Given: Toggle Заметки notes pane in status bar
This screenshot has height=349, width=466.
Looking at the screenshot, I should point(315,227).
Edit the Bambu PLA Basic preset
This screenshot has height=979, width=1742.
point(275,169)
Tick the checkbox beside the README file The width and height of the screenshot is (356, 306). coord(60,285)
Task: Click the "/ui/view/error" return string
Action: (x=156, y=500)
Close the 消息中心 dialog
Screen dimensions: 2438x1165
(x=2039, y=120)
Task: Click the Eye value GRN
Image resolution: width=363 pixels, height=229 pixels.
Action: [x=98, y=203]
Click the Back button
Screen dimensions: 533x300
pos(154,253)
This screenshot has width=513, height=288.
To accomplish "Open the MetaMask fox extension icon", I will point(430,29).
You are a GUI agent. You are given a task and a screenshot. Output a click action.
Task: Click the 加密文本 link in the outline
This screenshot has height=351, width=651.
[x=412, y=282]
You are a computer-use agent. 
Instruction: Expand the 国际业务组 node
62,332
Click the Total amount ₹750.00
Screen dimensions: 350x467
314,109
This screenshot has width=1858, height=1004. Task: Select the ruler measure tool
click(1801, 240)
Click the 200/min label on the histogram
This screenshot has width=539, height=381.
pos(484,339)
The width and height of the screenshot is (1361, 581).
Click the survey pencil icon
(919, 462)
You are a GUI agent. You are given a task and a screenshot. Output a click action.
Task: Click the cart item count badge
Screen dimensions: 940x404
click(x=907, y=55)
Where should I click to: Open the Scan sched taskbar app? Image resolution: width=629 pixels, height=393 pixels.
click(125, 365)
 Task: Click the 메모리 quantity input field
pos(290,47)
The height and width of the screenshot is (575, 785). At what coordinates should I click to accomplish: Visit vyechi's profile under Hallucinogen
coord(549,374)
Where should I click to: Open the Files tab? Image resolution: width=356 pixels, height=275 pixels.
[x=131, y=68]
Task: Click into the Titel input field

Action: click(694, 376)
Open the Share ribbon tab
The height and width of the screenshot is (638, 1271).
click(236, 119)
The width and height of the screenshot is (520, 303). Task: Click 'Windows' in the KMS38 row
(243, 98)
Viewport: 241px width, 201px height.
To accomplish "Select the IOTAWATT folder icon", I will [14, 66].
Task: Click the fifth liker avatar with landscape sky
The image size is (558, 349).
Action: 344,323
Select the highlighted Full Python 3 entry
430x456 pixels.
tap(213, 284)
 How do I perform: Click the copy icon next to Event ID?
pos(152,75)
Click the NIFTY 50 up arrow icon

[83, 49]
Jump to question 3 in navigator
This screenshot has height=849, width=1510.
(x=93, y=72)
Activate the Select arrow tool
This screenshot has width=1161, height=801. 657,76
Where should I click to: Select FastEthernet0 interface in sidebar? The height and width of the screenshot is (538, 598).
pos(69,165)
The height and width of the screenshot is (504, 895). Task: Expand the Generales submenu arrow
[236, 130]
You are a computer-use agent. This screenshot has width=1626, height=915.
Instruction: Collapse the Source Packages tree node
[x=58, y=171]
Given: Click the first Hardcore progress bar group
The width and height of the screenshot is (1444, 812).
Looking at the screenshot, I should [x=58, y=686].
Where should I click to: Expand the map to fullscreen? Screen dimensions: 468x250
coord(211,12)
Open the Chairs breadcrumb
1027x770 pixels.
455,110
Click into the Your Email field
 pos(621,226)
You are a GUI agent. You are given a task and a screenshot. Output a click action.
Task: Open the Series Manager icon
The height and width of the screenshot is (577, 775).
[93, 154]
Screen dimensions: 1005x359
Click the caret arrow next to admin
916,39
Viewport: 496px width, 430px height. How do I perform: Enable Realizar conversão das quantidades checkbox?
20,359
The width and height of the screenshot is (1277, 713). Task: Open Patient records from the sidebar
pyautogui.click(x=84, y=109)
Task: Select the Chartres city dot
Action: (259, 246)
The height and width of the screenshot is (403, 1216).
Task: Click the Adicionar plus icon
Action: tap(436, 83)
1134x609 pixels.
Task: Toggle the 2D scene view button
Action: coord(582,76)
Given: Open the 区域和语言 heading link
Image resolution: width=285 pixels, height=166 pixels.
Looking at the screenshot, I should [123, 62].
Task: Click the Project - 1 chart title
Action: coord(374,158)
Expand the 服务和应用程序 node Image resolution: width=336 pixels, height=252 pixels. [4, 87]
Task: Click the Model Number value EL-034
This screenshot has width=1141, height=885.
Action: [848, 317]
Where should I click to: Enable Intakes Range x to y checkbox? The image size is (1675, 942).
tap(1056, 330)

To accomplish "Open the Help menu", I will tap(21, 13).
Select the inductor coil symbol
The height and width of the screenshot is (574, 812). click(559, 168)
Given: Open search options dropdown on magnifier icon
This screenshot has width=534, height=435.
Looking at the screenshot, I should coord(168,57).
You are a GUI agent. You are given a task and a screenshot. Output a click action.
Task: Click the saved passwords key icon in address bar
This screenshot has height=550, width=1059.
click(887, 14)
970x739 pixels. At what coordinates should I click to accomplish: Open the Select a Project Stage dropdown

• [Given instruction]: Rewrite the lines above as a numbered list, leaving out any blank lines.

• [Exercise output]:
1. Given: Toggle Заметки notes pane in status bar
2. This screenshot has height=349, width=466.
3. Looking at the screenshot, I should point(315,227).
4. Edit the Bambu PLA Basic preset
5. This screenshot has height=979, width=1742.
6. point(275,169)
7. Tick the checkbox beside the README file The width and height of the screenshot is (356, 306). coord(60,285)
8. Task: Click the "/ui/view/error" return string
9. Action: (x=156, y=500)
10. Close the 消息中心 dialog
11. Screen dimensions: 2438x1165
12. (x=2039, y=120)
13. Task: Click the Eye value GRN
14. Image resolution: width=363 pixels, height=229 pixels.
15. Action: [x=98, y=203]
16. Click the Back button
17. Screen dimensions: 533x300
18. pos(154,253)
19. This screenshot has width=513, height=288.
20. To accomplish "Open the MetaMask fox extension icon", I will point(430,29).
21. You are a GUI agent. You are given a task and a screenshot. Output a click action.
22. Task: Click the 加密文本 link in the outline
23. This screenshot has height=351, width=651.
24. [x=412, y=282]
25. You are a computer-use agent. 
26. Instruction: Expand the 国际业务组 node
27. 62,332
28. Click the Total amount ₹750.00
29. Screen dimensions: 350x467
30. 314,109
31. This screenshot has width=1858, height=1004. Task: Select the ruler measure tool
32. click(1801, 240)
33. Click the 200/min label on the histogram
34. This screenshot has width=539, height=381.
35. pos(484,339)
36. The width and height of the screenshot is (1361, 581).
37. Click the survey pencil icon
38. (919, 462)
39. You are a GUI agent. You are given a task and a screenshot. Output a click action.
40. Task: Click the cart item count badge
41. Screen dimensions: 940x404
42. click(x=907, y=55)
43. Where should I click to: Open the Scan sched taskbar app? Image resolution: width=629 pixels, height=393 pixels.
44. click(125, 365)
45.  Task: Click the 메모리 quantity input field
46. pos(290,47)
47. The height and width of the screenshot is (575, 785). At what coordinates should I click to accomplish: Visit vyechi's profile under Hallucinogen
48. coord(549,374)
49. Where should I click to: Open the Files tab? Image resolution: width=356 pixels, height=275 pixels.
50. [x=131, y=68]
51. Task: Click into the Titel input field
52. Action: click(694, 376)
53. Open the Share ribbon tab
54. The height and width of the screenshot is (638, 1271).
55. click(236, 119)
56. The width and height of the screenshot is (520, 303). Task: Click 'Windows' in the KMS38 row
57. (243, 98)
58. Viewport: 241px width, 201px height.
59. To accomplish "Select the IOTAWATT folder icon", I will [14, 66].
60. Task: Click the fifth liker avatar with landscape sky
61. The image size is (558, 349).
62. Action: 344,323
63. Select the highlighted Full Python 3 entry
64. 430x456 pixels.
65. tap(213, 284)
66.  How do I perform: Click the copy icon next to Event ID?
67. pos(152,75)
68. Click the NIFTY 50 up arrow icon
69. [83, 49]
70. Jump to question 3 in navigator
71. This screenshot has height=849, width=1510.
72. (x=93, y=72)
73. Activate the Select arrow tool
74. This screenshot has width=1161, height=801. 657,76
75. Where should I click to: Select FastEthernet0 interface in sidebar? The height and width of the screenshot is (538, 598).
76. pos(69,165)
77. The height and width of the screenshot is (504, 895). Task: Expand the Generales submenu arrow
78. [236, 130]
79. You are a computer-use agent. This screenshot has width=1626, height=915.
80. Instruction: Collapse the Source Packages tree node
81. [x=58, y=171]
82. Given: Click the first Hardcore progress bar group
83. The width and height of the screenshot is (1444, 812).
84. Looking at the screenshot, I should [x=58, y=686].
85. Where should I click to: Expand the map to fullscreen? Screen dimensions: 468x250
86. coord(211,12)
87. Open the Chairs breadcrumb
88. 1027x770 pixels.
89. 455,110
90. Click into the Your Email field
91.  pos(621,226)
92. You are a GUI agent. You are given a task and a screenshot. Output a click action.
93. Task: Open the Series Manager icon
94. The height and width of the screenshot is (577, 775).
95. [93, 154]
96. Screen dimensions: 1005x359
97. Click the caret arrow next to admin
98. 916,39
99. Viewport: 496px width, 430px height. How do I perform: Enable Realizar conversão das quantidades checkbox?
100. 20,359
101. The width and height of the screenshot is (1277, 713). Task: Open Patient records from the sidebar
102. pyautogui.click(x=84, y=109)
103. Task: Select the Chartres city dot
104. Action: (259, 246)
105. The height and width of the screenshot is (403, 1216).
106. Task: Click the Adicionar plus icon
107. Action: tap(436, 83)
108. 1134x609 pixels.
109. Task: Toggle the 2D scene view button
110. Action: coord(582,76)
111. Given: Open the 区域和语言 heading link
112. Image resolution: width=285 pixels, height=166 pixels.
113. Looking at the screenshot, I should [123, 62].
114. Task: Click the Project - 1 chart title
115. Action: coord(374,158)
116. Expand the 服务和应用程序 node Image resolution: width=336 pixels, height=252 pixels. [4, 87]
117. Task: Click the Model Number value EL-034
118. This screenshot has width=1141, height=885.
119. Action: [848, 317]
120. Where should I click to: Enable Intakes Range x to y checkbox? The image size is (1675, 942).
121. tap(1056, 330)
122. To accomplish "Open the Help menu", I will tap(21, 13).
123. Select the inductor coil symbol
124. The height and width of the screenshot is (574, 812). click(559, 168)
125. Given: Open search options dropdown on magnifier icon
126. This screenshot has width=534, height=435.
127. Looking at the screenshot, I should coord(168,57).
128. You are a GUI agent. You are given a task and a screenshot. Output a click action.
129. Task: Click the saved passwords key icon in address bar
130. This screenshot has height=550, width=1059.
131. click(887, 14)
132. 970x739 pixels. At what coordinates should I click to accomplish: Open the Select a Project Stage dropdown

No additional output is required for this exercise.